Whyte Friston

28 kwietnia, 2017 / Masko Patol

Friston jest odpowiedzią marki Whyte na rowery typu gravel, które w ostatnim czasie stają się coraz bardziej popularne. Chcąc dowiedzieć się czym są gravele zazwyczaj słyszymy, że to takie przełaje o trochę innej geometrii. Czy ta “trochę inna geometria” jest na tyle zasadna, żeby wprowadzać nowy typ roweru? Po przejechaniu kilku metrów wyraz mojej twarzy wskazywał na to, że tak.

Całkiem szeroki baran.

Komfort i pewność

Baran o szerokości 480 mm to coś zupełnie niespotykanego, można by powiedzieć nawet, że coś zupełnie niespotykanego. W obliczu obecnych standardów panujących w enduro, gdzie kierownice mają rozmiar zbliżony do wiosła, wydaje się to śmiesznie małą wartością. W porównaniu do standardowych rozmiarów kierownic montowanych w przełajach (ok. 360 mm – 440 mm) różnica w komforcie jest ogromna. W zestawieniu z progresywną geometrią, która jest niejako wizytówką firmy oraz łapami Sram Rival otrzymujemy zestaw, którym bardzo pewnie można poruszać się w terenie. W górnym chwycie operowanie klamkami jest bardzo wygodne a modulacja oraz siła hamowania na zdecydowanie wyższym poziomie niż w przypadku łap shimano (ściślej rzecz ujmując, w porównaniu z mechanicznymi hamulcami trp i klamkami tiagra ).

Zmiana biegów w Sram Rival odbywa się za pomocą jednej dźwigni (Dual Tap), co początkowo sprawiało mi problem. Ciężko było wyczuć zwłaszcza zmieniając bieg na lżejszy, w tym wypadku trzeba wichajster pchnąć głębiej. Zazwyczaj skutkowało to u mnie zmianą o dwa biegi. Zmiana biegu na twardszy jest prosta jak zrobienie selfie w kiblu. Pstryk i jest.

Dbałość o detale jak zwykle na wysokim poziomie. Zintegrowany zacisk sztycy, przewody poprowadzone w ramie. Przewód tylnego hamulca wychodzi z ramy przy samym zacisku. Podobnie zresztą jest z przewodem hamulca przedniego. Wszystkie miejsca, w których przewód wchodzi w ramę są dobrze uszczelnione. Utrzymanie roweru w czystości jest przez to bardzo ułatwione. Nie trzeba lawirować między pancerzami. Anodowane na pomarańczowo piasty również cieszą oko.

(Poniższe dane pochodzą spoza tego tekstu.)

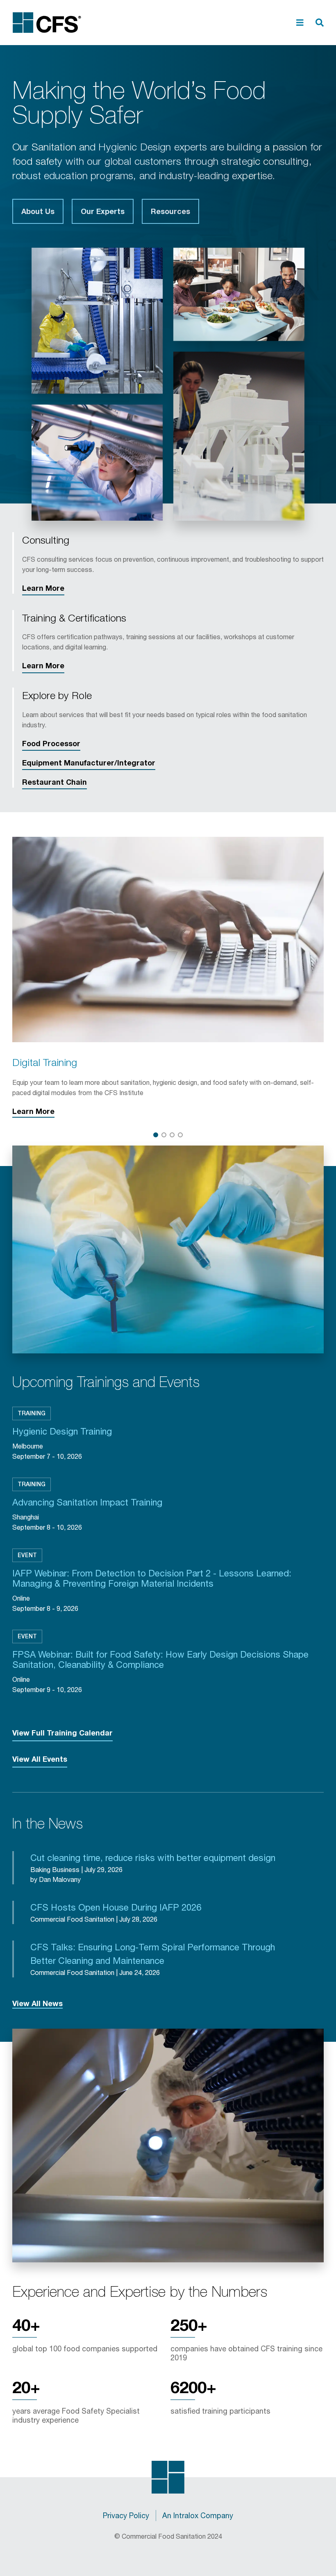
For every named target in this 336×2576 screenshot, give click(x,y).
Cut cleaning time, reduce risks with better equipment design (152, 1857)
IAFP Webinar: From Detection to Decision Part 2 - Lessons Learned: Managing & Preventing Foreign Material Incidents (151, 1578)
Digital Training (44, 1062)
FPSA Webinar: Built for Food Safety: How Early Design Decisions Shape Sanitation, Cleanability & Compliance (160, 1659)
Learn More (43, 587)
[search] (320, 22)
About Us (37, 211)
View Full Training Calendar (62, 1732)
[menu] (300, 22)
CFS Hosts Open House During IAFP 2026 (115, 1907)
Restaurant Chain (54, 781)
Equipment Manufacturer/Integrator (88, 762)
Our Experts (103, 211)
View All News (37, 2003)
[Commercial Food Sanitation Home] (47, 22)
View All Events (39, 1758)
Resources (170, 211)
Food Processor (51, 743)
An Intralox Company (197, 2515)
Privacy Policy (126, 2515)
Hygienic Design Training (62, 1431)
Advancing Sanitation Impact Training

Friston obuty jest w opony Maxxis Rambler w rozmiarze 40C. W standardzie koła są przystosowane pod system bezdętkowy. Dodatkowo wyposażony jest w szerokie obręcze WTB Asym i23. W terenie na takim komplecie strome podjazdy nie są wielkim wyzwaniem. W ich pokonywaniu pomaga również kaseta zestopniowana jak w rowerze górskim. W zasadzie to prawie taka sama kaseta jak w napędach 1×11 z rowerów mtb. Różnica jest w najmniejszej zębatce, 11 zamiast 10 zębów i zwykłe sprzęgło (nie xD). Z zębatką 38T z przodu pozwala to na rozwinięcie prędkości ok 45km/h  na płaskim odcinku.

Na grubszej gumie ciężej o snejka choć nie zawsze.

Na asfaltach rower się trochę marnuje, miałem wyrzuty sumienia, gdy na pierwszą randkę zabrałem go na szosę, szybko mi przeszło, gdy wjechałem do lasu.

Zjazdy na Fristonie także zdecydowanie lepiej wychodziły niż na moim treningowym cx’ie. Dużo większa baza kół gwarantuje świetne prowadzenie i stabilność a mocne hamulce i szerokie opony podnoszą poziom pewności blisko takiego jak na mtb.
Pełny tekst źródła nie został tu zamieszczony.